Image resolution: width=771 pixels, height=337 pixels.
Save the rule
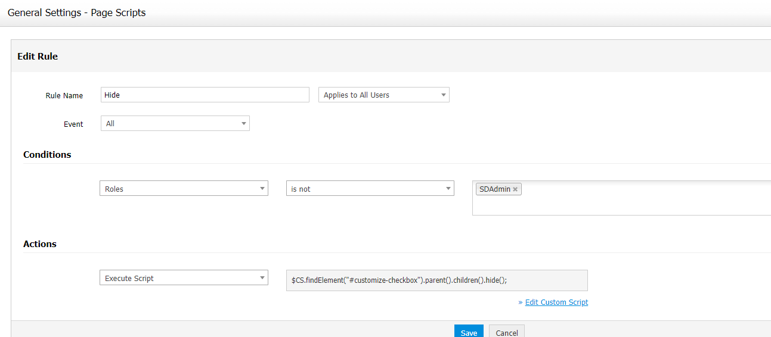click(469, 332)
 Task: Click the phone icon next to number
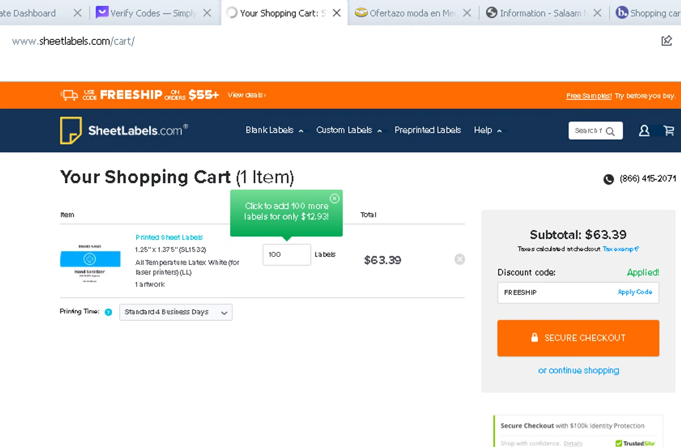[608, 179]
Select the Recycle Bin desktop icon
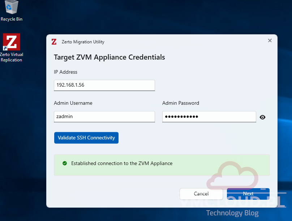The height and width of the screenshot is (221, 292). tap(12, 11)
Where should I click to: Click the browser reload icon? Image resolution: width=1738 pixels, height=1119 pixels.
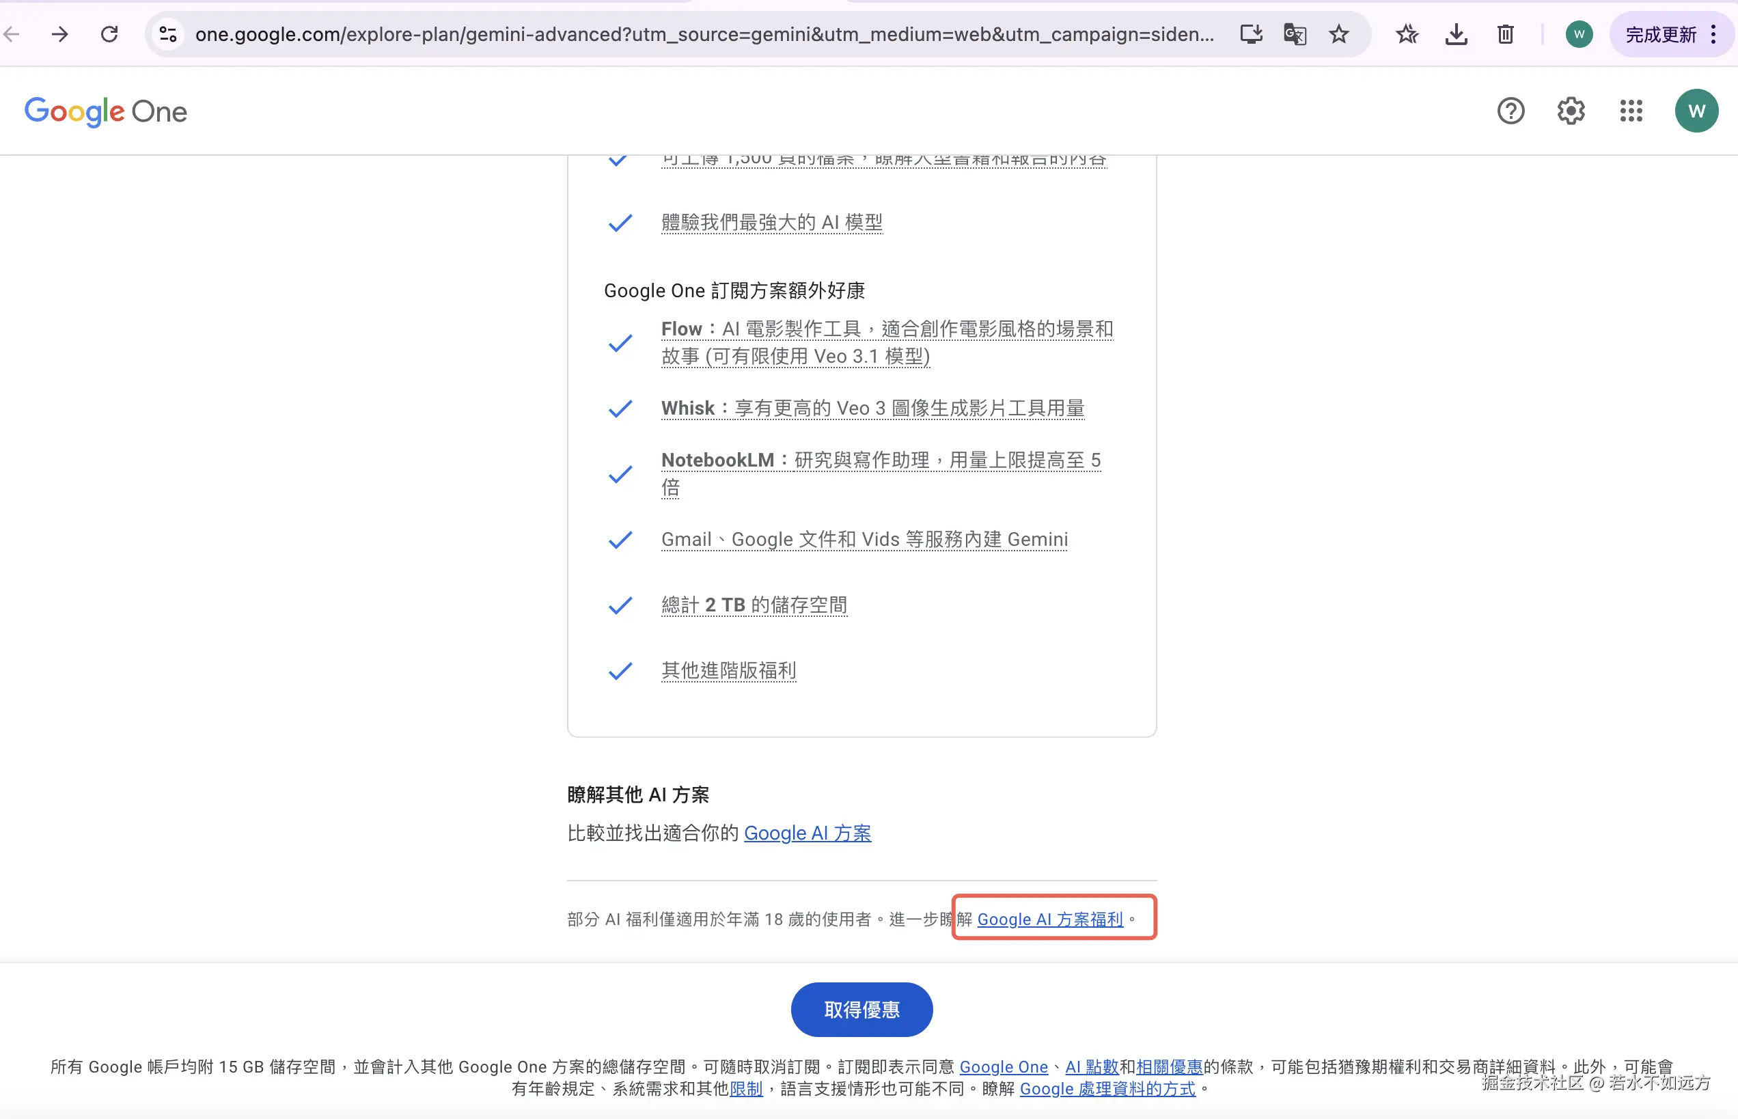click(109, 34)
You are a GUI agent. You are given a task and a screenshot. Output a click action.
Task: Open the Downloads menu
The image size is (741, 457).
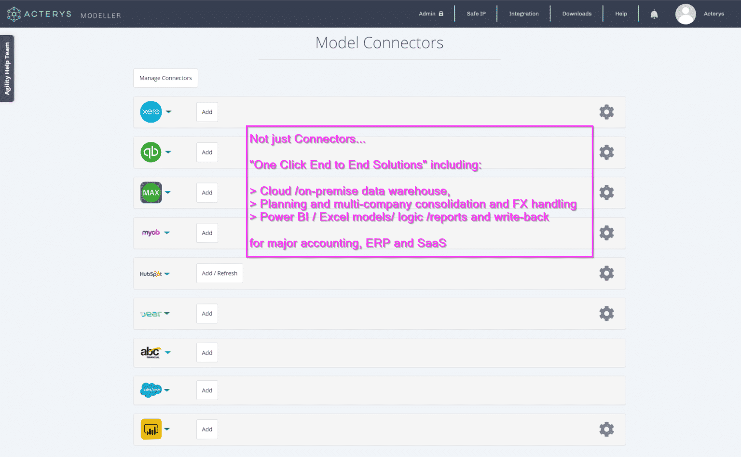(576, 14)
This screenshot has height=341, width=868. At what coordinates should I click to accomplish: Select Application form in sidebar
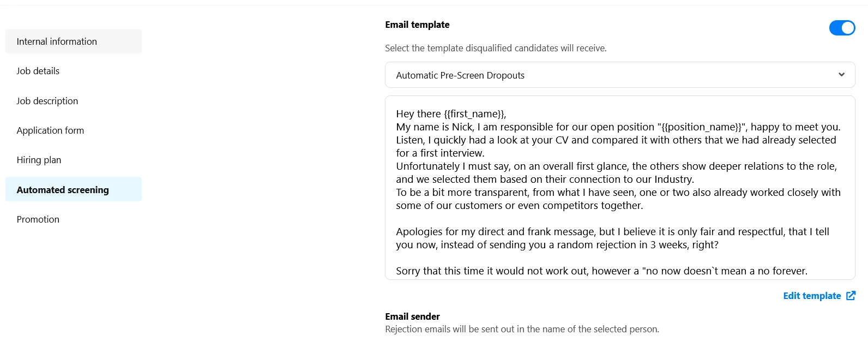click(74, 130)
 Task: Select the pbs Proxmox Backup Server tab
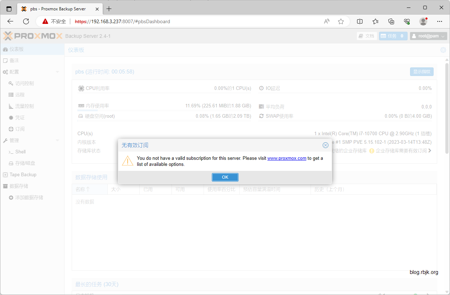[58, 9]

▸ **Exercise task**
Put the lines of the items above into a Markdown table with the columns "Number" and "Line", one numbered row per line. Skip blank lines and leave out the pictures.

▸ **Complete output**
| Number | Line |
|---|---|
| 1 | Image resolution: width=771 pixels, height=337 pixels. |
| 2 | Save the rule |
| 3 | click(469, 332) |
| 4 |  Task: Click the phone icon next to number |
| 5 | [608, 179] |
| 6 | Select the Recycle Bin desktop icon |
| 7 | The height and width of the screenshot is (221, 292). tap(12, 11) |
| 8 | Where should I click to: Click the browser reload icon? Image resolution: width=1738 pixels, height=1119 pixels. |
| 9 | click(109, 34) |
| 10 | You are a GUI agent. You are given a task and a screenshot. Output a click action. |
| 11 | Task: Open the Downloads menu |
| 12 | The image size is (741, 457). |
| 13 | (576, 14) |
| 14 | This screenshot has height=341, width=868. At what coordinates should I click to accomplish: Select Application form in sidebar |
| 15 | click(74, 130) |
| 16 |  Task: Select the pbs Proxmox Backup Server tab |
| 17 | [58, 9] |